Packing single-GPU jobs within one SLURM job submission
Jobs are scheduled by node (4 GPUs) on SOSCIP GPU cluster. If user's code/program cannot utilize all 4 GPUs, user can use GNU Parallel tool to pack 4 or more single-GPU jobs into one SLURM job. Below is an example of submitting 4 single-GPU python codes within one job: (When using GNU parallel for a publication please cite as per parallel --citation)
#!/bin/bash #SBATCH --nodes=1 #SBATCH --ntasks-per-node=20 # MPI tasks (needed for srun) #SBATCH --time=00:10:00 # H:M:S #SBATCH --gres=gpu:4 # Ask for 4 GPUs per node . /etc/profile.d/modules.sh #enable module command module load gnu-parallel/20180422 cd $SLURM_SUBMIT_DIR parallel -a jobname-params.input --colsep ' ' -j 4 'CUDA_VISIBLE_DEVICES=$(( {%} - 1 )) numactl -N $(( ({%} -1) / 2 )) python {1} {2} {3} &> jobname-{#}.out'
The jobname-params.input file contains:
code-1.py --param1=a --param2=b code-2.py --param1=c --param2=d code-3.py --param1=e --param2=f code-4.py --param1=g --param2=h
- In the above example, GNU Parallel tool will read jobname-params.input file and separate parameters. Each row in the input file has to contain exact 3 parameters to python. code-N.py is also considered as a parameter. User can change parameter number in the parallel command ({1} {2} {3}...).
- "-j 4" flag limits the max number of jobs to be 4. User can have more rows in the input file, but GNU Parallel tool only executes maximum of 4 at the same time.
- "CUDA_VISIBLE_DEVICES=$(( {%} - 1 ))" will set one GPU for each job. "numactl -N $(( ({%} -1) / 2 ))" will bind 2 jobs on CPU socket 0, other 2 jobs on socket 1. {%} is job slot which will be translated to 1 or 2 or 3 or 4 in this case.
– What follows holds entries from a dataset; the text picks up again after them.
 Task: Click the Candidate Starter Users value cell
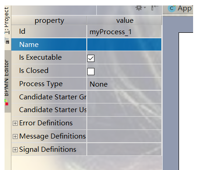124,110
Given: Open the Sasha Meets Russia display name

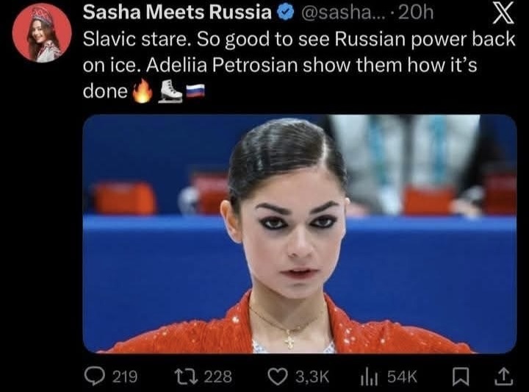Looking at the screenshot, I should tap(178, 13).
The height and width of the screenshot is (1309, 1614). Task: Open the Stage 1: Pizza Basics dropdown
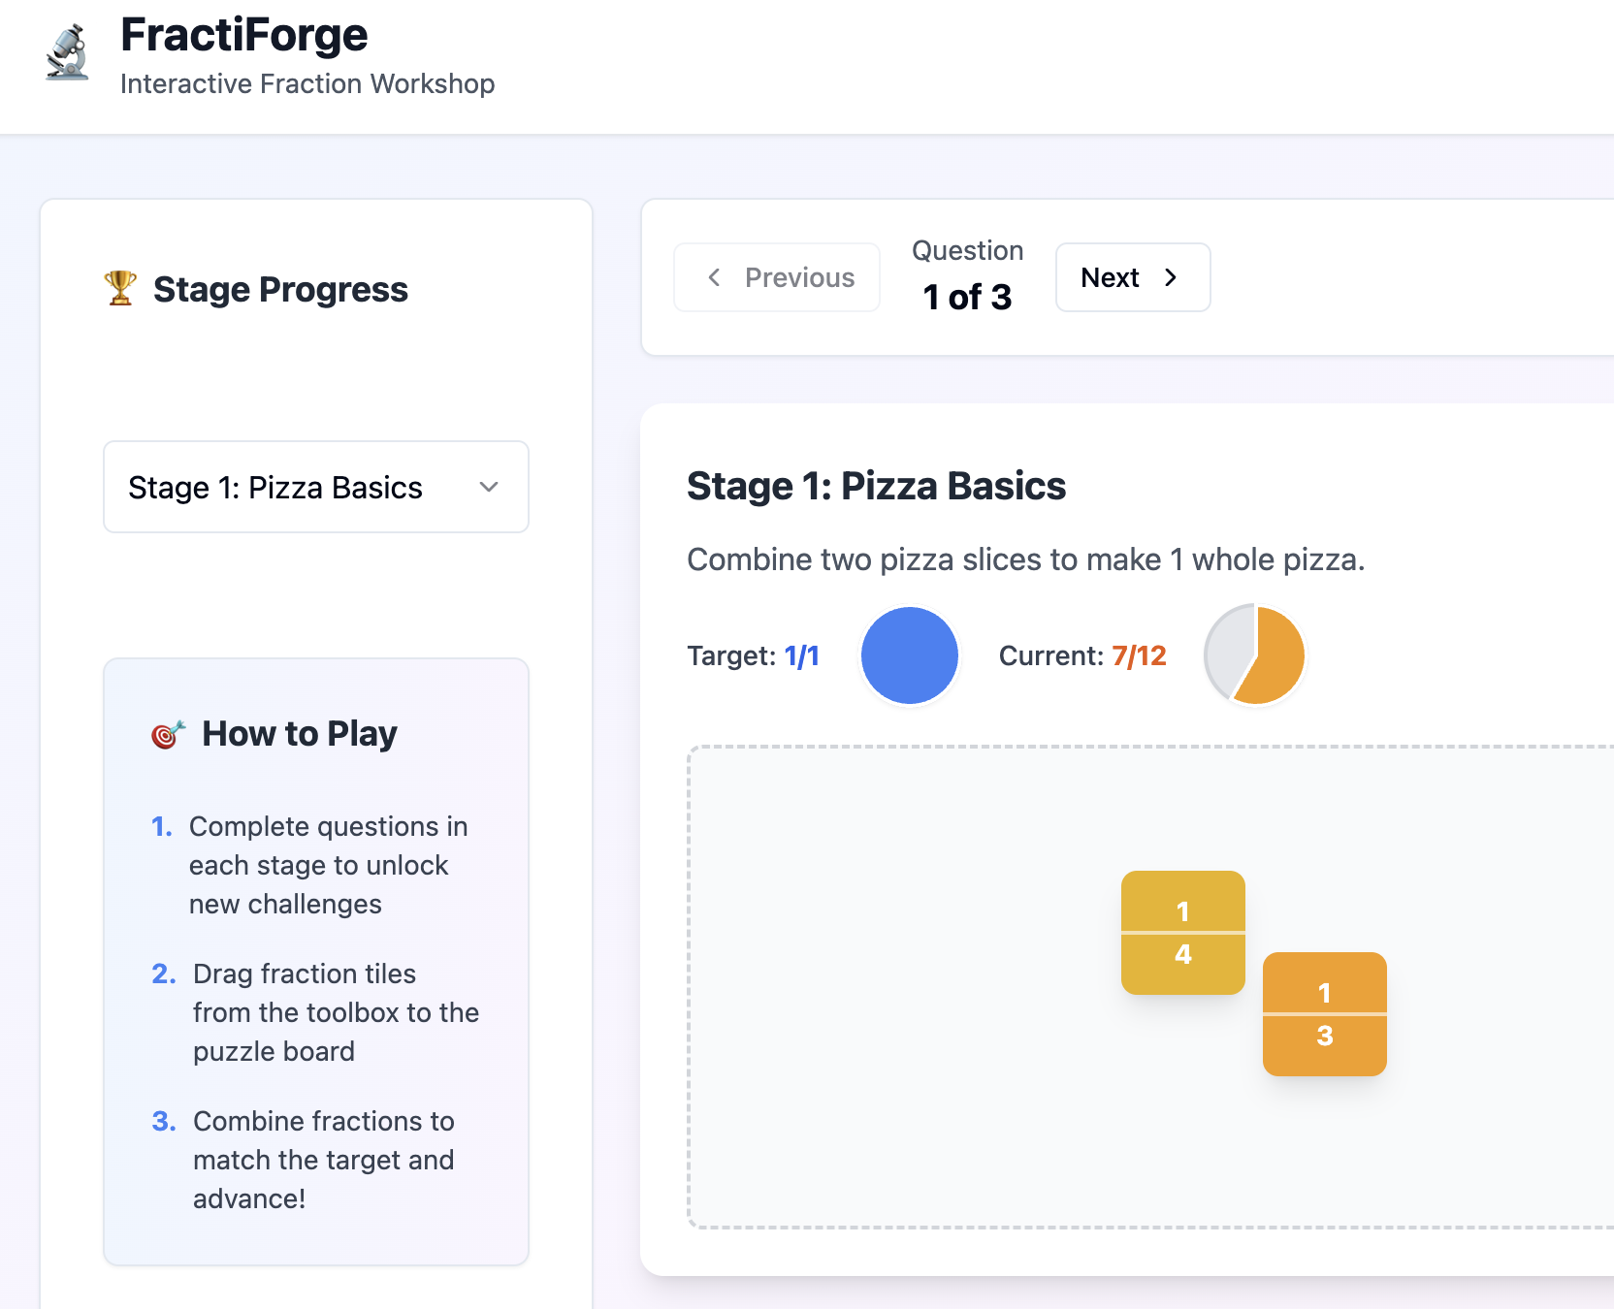pos(315,487)
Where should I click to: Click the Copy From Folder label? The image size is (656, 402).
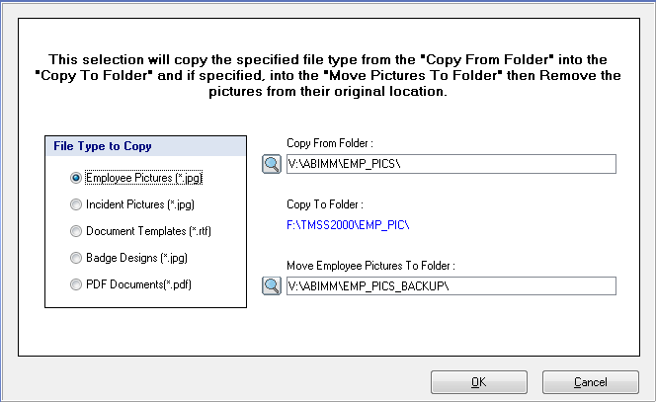click(330, 143)
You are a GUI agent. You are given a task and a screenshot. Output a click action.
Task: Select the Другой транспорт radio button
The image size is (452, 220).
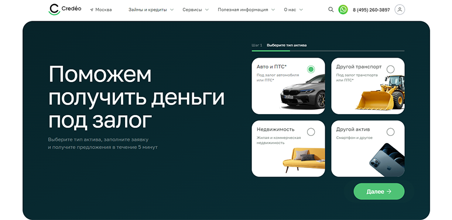390,69
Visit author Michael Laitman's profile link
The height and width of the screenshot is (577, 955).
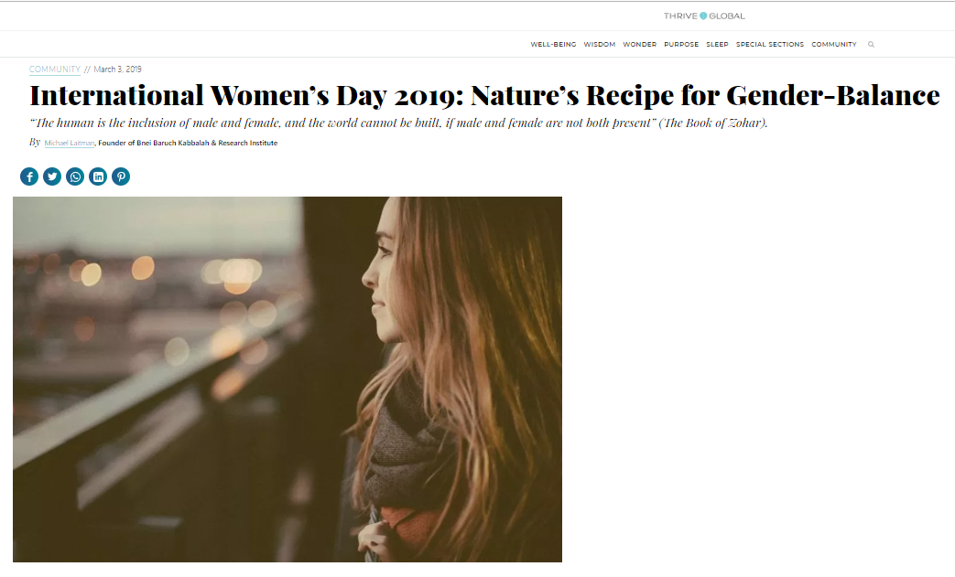tap(70, 144)
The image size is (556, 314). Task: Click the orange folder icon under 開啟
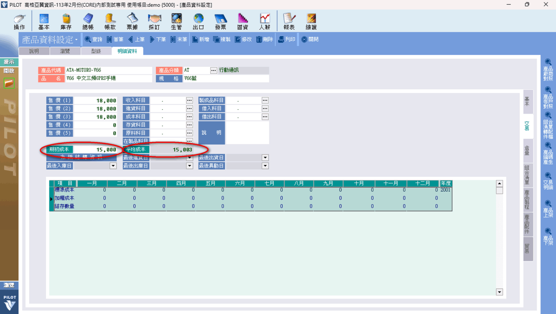point(9,83)
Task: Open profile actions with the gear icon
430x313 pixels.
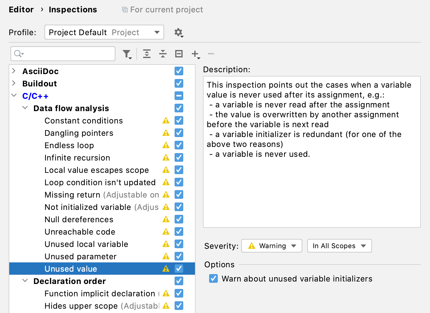Action: click(179, 32)
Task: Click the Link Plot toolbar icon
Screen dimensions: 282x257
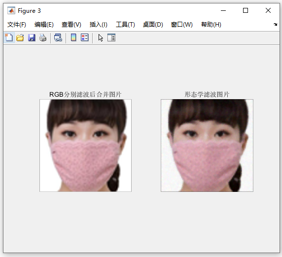Action: [58, 38]
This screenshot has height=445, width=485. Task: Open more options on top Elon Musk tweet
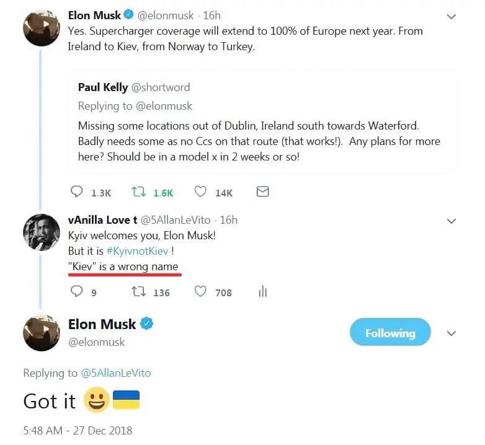[x=452, y=17]
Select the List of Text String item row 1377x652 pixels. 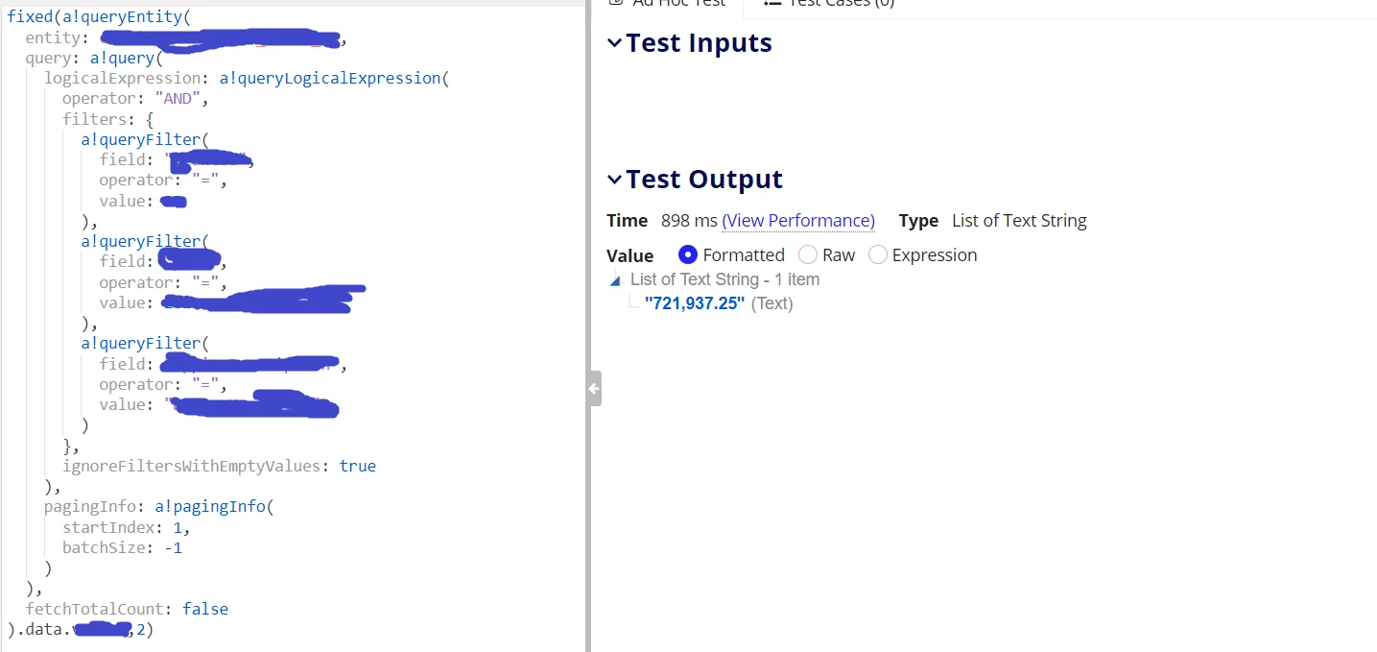pos(724,279)
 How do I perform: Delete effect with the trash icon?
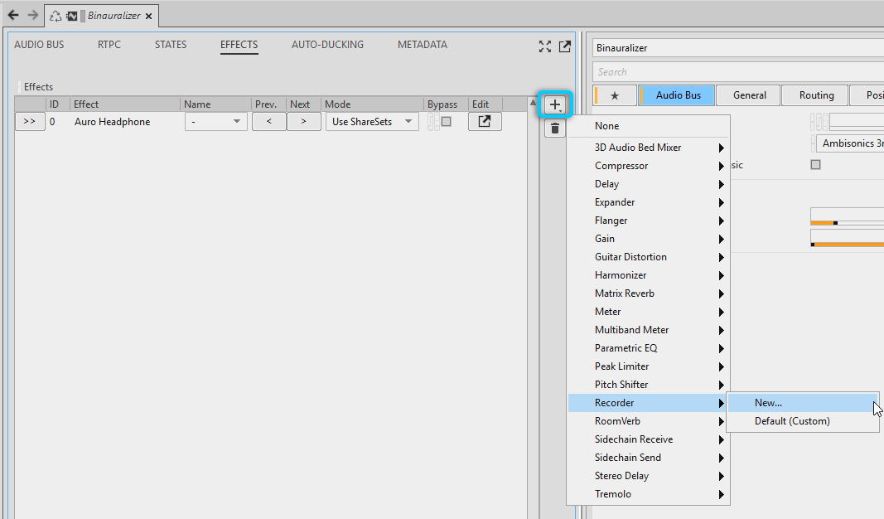(554, 129)
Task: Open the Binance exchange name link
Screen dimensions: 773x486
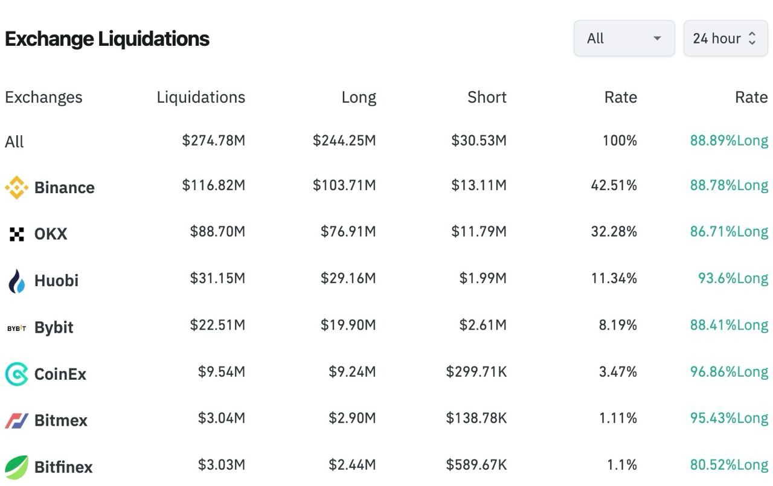Action: coord(65,187)
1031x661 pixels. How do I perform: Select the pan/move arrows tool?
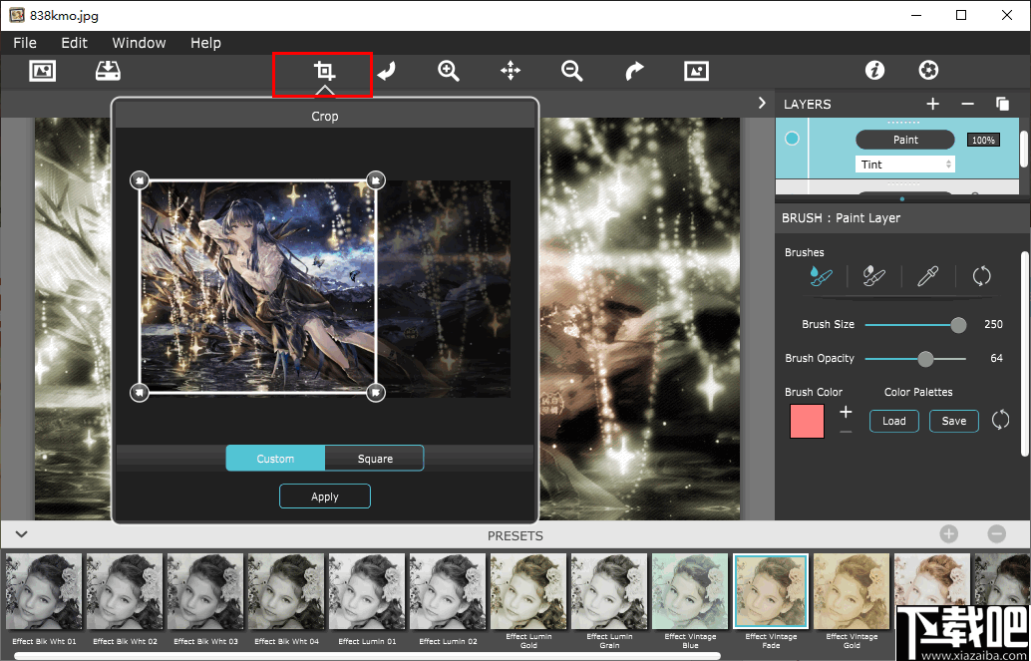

- Outputs will be jobname-1.out, jobname-2.out,jobname-3.out,jobname-4.out... {#} is job number which will be translated to the row number in the input file.
Packing two 2-GPU jobs
GPU 0 and 1 are connected with high speed NVLINK. GPU 2 and 3 are connected with NVLINK as well. There is no NVLINK between 0,1 and 2,3. User may want to run jobs with only 2 GPUs which are connected with NVLINK. To pack two 2-GPU jobs into one SLURM job, modify the above parallel tool command as below:
parallel -a jobname-params.input --colsep ' ' -j 2 'CUDA_VISIBLE_DEVICES=$(({%}*2-2)),$(({%}*2-1)) numactl -N $(({%} -1)) python {1} {2} {3} &> jobname-{#}.out'
This command will run 2 sub jobs at a time. The job 1 will use GPU id 0,1 and CPU socket 0. Job 2 will use GPU id 2,3 and CPU socket 1.
Compiler
GNU Compilers
System default compiler is GCC/5.4.0. More recent versions of the GNU Compiler Collection (C/C++/Fortran) are provided in the IBM Advance Toolchain with enhancements for the POWER8 CPU. To load the newer advance toolchain version use:
Advance Toolchain V10.0-6
module load gcc/6.4.1
Advance Toolchain V11.0-3
module load gcc/7.3.1
More information about the IBM Advance Toolchain can be found here: https://developer.ibm.com/linuxonpower/advance-toolchain/
IBM XL Compilers
To load the native IBM xlc/xlc++ and xlf (Fortran) compilers, run
module load xlc/13.1.5 module load xlf/15.1.5
IBM XL Compilers are enabled for use with NVIDIA GPUs, including support for OpenMP 4.5 GPU offloading and integration with NVIDIA's nvcc command to compile host-side code for the POWER8 CPU.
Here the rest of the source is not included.